Cent’anni di Napoli, divisi tra il prima e il dopo Diego Armando Maradona, ma con lo sguardo già rivolto al futuro. È questo il tema dell’analisi della Gazzetta dello Sport, che racconta le ambizioni di Aurelio De Laurentiis nel secondo secolo della storia azzurra. Il presidente ha scelto Massimiliano Allegri per provare a compiere quel salto europeo che finora il Napoli non è riuscito a completare.
De Laurentiis vuole andare oltre i quarti
Il prossimo obiettivo è chiaro: la Champions League. Il miglior risultato del Napoli nella competizione resta il raggiungimento dei quarti di finale con la squadra di Luciano Spalletti. De Laurentiis, però, ora vuole provare ad andare oltre.
Non è un caso che, durante la presentazione di Allegri, il presidente abbia ricordato le due finali di Champions raggiunte dal tecnico. Un riferimento che racconta le aspettative riposte nel nuovo allenatore: De Laurentiis lo ha scelto anche per la sua esperienza internazionale e per la capacità di costruire squadre competitive.
La domanda, secondo la Gazzetta, è se la rosa sarà in grado di sostenere il peso di queste ambizioni.
Il mercato tra presente e futuro
Il Napoli sta cercando di riequilibrare una rosa diventata molto ampia e costosa. Giovanni Manna e De Laurentiis sono impegnati nel valutare gli investimenti effettuati negli ultimi anni e nel capire quali giocatori possano realmente essere funzionali al nuovo progetto.
Anche il futuro di Romelu Lukaku rientra in questo processo di valutazione. Il club dovrà decidere se puntare ancora sul belga oppure trovare una soluzione sul mercato.
La possibile cessione di Miguel Gutiérrez e l’eventuale arrivo di Federico Gatti rappresenterebbero invece una scelta più orientata al presente che alla prospettiva. Un cambio di strategia rispetto alla linea giovane che sembrava essere stata individuata, oppure semplicemente una fase di riequilibrio che sarà più chiara nei prossimi mesi.
Il modello è il Real, ma meglio guardare al Dortmund
De Laurentiis non ha mai nascosto di considerare Florentino Pérez un modello. Il Real Madrid, però, appartiene a una dimensione economica difficilmente replicabile dal Napoli, grazie anche agli enormi ricavi dello stadio e alla capacità di valorizzare giocatori in tutta Europa.
Per la Gazzetta, un riferimento più realistico potrebbe essere il Borussia Dortmund: una società con possibilità maggiori rispetto al Napoli, ma comunque più vicina alla realtà azzurra rispetto al Real.

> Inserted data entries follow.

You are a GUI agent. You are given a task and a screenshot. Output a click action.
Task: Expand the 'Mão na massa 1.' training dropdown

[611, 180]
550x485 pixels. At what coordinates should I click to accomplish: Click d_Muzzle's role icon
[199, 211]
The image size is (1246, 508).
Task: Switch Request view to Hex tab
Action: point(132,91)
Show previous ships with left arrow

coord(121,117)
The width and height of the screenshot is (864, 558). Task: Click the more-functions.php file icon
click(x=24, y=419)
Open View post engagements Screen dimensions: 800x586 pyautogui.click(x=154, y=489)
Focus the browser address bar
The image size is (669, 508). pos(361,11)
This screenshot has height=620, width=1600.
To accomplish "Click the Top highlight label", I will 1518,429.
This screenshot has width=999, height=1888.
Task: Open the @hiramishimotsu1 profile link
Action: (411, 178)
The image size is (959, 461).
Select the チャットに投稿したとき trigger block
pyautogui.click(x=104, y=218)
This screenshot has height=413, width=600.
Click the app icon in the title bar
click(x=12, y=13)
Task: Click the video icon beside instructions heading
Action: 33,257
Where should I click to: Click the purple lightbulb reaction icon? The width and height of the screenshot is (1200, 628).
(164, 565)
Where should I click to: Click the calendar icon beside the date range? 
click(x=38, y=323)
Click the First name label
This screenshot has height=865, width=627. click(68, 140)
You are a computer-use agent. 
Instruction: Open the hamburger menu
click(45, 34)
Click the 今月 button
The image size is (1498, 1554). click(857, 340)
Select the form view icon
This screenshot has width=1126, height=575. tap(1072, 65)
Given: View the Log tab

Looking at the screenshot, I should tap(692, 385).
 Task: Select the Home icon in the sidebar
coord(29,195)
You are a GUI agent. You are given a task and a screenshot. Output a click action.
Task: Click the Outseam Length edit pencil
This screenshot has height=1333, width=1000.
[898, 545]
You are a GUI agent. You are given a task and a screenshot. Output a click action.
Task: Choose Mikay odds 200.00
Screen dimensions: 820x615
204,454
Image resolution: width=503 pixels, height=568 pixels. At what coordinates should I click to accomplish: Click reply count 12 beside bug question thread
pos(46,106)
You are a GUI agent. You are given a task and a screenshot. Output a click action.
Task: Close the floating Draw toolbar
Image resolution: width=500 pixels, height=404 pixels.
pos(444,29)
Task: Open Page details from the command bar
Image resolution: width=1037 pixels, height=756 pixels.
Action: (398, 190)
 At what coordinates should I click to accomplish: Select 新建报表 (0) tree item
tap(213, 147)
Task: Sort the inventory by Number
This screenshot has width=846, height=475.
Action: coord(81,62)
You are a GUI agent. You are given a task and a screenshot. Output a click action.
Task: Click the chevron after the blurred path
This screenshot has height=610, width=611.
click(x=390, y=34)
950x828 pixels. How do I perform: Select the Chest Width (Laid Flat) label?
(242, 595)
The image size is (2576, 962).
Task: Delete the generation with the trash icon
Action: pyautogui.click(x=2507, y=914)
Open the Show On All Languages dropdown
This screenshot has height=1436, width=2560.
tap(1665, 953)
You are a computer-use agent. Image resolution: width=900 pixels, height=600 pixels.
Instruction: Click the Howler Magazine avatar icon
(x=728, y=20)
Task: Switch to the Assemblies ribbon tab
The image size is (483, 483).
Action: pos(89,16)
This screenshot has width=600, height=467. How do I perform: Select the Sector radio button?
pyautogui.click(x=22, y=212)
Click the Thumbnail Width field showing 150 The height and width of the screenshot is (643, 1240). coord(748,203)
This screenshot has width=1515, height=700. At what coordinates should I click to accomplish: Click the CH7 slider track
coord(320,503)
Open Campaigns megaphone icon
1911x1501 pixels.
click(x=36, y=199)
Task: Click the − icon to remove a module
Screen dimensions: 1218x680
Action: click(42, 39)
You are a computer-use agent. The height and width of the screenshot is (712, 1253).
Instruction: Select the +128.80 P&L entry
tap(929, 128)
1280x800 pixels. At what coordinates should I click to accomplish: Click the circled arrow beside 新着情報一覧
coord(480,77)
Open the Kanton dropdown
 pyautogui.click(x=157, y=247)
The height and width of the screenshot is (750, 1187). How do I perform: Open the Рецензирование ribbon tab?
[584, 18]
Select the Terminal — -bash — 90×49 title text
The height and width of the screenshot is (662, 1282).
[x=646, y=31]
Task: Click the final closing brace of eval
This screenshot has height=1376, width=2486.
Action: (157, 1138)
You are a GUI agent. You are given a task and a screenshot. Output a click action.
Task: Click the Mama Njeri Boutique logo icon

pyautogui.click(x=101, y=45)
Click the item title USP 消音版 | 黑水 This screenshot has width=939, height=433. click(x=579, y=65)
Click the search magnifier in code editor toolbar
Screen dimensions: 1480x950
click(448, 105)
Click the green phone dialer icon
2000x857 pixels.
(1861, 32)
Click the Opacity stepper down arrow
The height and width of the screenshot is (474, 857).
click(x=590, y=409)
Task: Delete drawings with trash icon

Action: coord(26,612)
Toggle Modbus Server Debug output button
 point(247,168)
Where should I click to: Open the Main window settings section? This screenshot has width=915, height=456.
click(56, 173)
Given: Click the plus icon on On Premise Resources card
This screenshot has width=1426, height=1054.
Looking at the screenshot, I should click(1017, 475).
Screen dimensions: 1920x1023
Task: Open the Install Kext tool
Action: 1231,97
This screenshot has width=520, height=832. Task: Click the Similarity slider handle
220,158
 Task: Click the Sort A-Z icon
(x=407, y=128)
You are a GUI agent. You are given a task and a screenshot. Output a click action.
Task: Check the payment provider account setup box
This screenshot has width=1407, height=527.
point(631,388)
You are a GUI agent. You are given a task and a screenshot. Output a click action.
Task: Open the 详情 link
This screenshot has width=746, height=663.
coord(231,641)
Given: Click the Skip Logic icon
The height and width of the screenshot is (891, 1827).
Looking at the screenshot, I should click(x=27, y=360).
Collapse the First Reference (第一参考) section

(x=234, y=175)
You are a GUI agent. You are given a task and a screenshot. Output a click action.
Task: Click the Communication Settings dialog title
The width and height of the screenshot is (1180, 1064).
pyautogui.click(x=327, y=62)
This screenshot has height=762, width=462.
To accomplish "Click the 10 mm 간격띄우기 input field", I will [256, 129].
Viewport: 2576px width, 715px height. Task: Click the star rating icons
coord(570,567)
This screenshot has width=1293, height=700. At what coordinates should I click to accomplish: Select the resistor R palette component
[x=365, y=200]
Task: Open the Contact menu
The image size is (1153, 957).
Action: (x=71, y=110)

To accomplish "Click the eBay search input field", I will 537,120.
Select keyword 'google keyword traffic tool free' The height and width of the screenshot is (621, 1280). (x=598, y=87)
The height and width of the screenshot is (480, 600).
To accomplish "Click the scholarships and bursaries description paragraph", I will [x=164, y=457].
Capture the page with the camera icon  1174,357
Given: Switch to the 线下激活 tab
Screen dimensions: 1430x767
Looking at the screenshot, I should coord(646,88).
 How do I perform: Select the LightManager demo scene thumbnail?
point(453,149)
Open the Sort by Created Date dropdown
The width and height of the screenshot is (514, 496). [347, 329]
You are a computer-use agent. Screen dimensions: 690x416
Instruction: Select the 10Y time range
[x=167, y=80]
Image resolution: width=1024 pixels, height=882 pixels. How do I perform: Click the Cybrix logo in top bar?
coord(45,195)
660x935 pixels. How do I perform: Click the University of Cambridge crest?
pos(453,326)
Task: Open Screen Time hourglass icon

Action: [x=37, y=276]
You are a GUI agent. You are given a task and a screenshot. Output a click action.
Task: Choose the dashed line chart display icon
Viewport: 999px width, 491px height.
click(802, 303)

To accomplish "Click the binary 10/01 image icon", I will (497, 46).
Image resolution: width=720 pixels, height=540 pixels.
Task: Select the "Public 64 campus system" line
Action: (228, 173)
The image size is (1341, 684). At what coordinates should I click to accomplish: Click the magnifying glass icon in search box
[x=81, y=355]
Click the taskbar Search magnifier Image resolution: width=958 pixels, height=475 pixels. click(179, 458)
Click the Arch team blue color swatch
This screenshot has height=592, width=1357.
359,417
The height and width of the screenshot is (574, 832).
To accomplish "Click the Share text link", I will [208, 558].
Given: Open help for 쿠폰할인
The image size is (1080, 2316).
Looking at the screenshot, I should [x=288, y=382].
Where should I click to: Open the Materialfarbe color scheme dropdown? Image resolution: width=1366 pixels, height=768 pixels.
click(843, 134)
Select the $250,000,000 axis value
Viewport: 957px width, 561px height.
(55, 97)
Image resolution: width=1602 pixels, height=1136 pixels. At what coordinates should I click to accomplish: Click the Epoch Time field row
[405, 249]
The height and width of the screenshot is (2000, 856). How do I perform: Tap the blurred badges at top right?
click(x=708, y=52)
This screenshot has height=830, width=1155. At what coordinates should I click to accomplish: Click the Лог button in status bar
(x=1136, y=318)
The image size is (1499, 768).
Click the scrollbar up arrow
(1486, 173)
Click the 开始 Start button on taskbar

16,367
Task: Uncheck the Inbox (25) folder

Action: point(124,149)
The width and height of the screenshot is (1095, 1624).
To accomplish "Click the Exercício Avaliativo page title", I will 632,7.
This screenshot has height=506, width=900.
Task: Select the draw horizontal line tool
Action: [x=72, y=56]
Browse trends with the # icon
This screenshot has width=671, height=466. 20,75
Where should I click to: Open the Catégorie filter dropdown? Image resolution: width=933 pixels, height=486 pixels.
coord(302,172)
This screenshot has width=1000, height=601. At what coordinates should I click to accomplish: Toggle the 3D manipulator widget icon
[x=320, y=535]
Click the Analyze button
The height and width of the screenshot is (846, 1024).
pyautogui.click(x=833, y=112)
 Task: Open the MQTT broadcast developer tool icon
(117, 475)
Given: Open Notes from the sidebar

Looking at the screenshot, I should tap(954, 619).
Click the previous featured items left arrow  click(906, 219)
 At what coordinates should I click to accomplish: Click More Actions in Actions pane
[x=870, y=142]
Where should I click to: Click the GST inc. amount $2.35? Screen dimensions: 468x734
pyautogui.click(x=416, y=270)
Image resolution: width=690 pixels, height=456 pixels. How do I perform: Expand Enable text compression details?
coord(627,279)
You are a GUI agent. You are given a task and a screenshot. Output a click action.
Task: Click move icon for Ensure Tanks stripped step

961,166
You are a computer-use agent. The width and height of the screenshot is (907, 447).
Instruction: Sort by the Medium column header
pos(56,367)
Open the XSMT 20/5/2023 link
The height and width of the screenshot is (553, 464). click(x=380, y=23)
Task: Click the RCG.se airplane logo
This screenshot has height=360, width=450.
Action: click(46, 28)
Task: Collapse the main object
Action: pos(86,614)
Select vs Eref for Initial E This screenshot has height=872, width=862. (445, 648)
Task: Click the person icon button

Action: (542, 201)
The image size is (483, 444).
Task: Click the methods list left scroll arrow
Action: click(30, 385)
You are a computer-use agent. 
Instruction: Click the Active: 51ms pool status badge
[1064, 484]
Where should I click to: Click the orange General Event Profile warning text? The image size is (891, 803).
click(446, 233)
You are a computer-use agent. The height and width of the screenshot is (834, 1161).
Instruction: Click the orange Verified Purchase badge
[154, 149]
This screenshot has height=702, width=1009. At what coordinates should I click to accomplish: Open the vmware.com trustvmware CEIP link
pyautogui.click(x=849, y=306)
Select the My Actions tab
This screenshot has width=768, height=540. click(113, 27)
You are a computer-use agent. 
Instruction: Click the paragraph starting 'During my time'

Il calcio italiano, infatti, dovrà affrontare anni complessi sul piano europeo, con una distanza economica e sportiva da recuperare rispetto alle principali potenze continentali. Una sfida che De Laurentiis sembra voler affrontare con il consueto ottimismo.
Dal fallimento allo scudetto, ora il salto europeo
Il presidente ha rilevato una società reduce dal fallimento e l’ha riportata ai vertici, restituendole identità, ambizione e due scudetti. Dopo aver superato anche lo stallo successivo alla vittoria, ora il Napoli deve provare a oltrepassare i confini italiani.
L’ambizione è enorme, soprattutto considerando che oggi la squadra non può contare su un talento assoluto come Lamine Yamal, Kylian Mbappé o lo stesso Khvicha Kvaratskhelia, ormai perso sul mercato.
Eppure De Laurentiis continua a crederci. Il Napoli attuale può essere competitivo in Italia, ma sulla carta appare ancora distante dalle principali candidate alla vittoria della Champions.
Allegri e il sogno Champions
Qui entra in gioco Massimiliano Allegri. Il tecnico rappresenta al momento la principale certezza del nuovo progetto e, grazie alla sua esperienza e alla capacità di trovare soluzioni tattiche, può modificare le prospettive della squadra.
Il calcio, del resto, non è una scienza esatta. La palla rotola e le gerarchie possono cambiare. È per questo che a Napoli il sogno della Champions continua a vivere, anche mentre la città celebra il proprio centenario.
La nostalgia per i grandi campioni del passato si mescola così alle aspettative per ciò che ancora deve accadere. Il punto centrale, come sottolinea la Gazzetta, è proprio il futuro: le partite ancora da giocare e le possibilità ancora da costruire.
De Laurentiis vede già la Champions davanti a sé. Manna, intanto, è ancora alle prese con la sua bilancia: da una parte gli investimenti, dall’altra le ambizioni.